Statistical analysis
The median for continuous variables were compared by using Mann-Whitney test. Unordered categorical variables were compared using the chi square test, and the Fisher exact test was used when the sample was limited. Kruskal-Wallis test was used to compare ordered categorical variables across groups.
Multivariable binary stepwise logistic regression analysis was used to assess risk factors associated with progression to severity. Ordered logistic regression analysis was applied to evaluate the factors affecting virus clearance (duration of virus clearance is converted into an ordered variable: ≤15d, 15-30d, >30d). All statistical analyses were performed using R (version 3.6.3). The ggplot2 package was used to plot. A two-tailed p value of less than 0.05 was considered to be statistically significant.
Data Availability
All data generated or analyzed during this study are included in this published article.
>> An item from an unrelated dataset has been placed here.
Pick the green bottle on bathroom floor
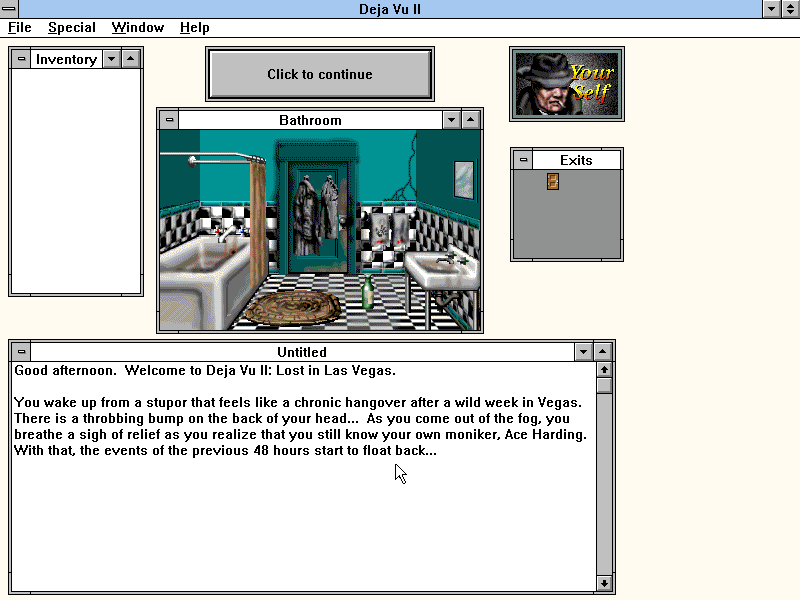click(367, 292)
Author contributions CG performed the literature search, reviewed articles, completed the data analysis using the R (version 3.6.3) and wrote the manuscript. LW and KD collected clinical information of patients with COVID-19. YJ and QP reviewed the articles and provided secondary reviews during the manuscript preparation. JY designed the analysis and revised the manuscript.
Competing interests There is no conflict of interest.
Informed consent Because of the retrospective nature of the study, the Ethics Committee of the Frist People’s Hospital of Yueyang determined that no patient consent was required.
Ethics approval All experimental protocols were approved by the Ethics Committee of the Frist People’s Hospital of Yueyang. All methods were carried out in accordance with relevant guidelines and regulations.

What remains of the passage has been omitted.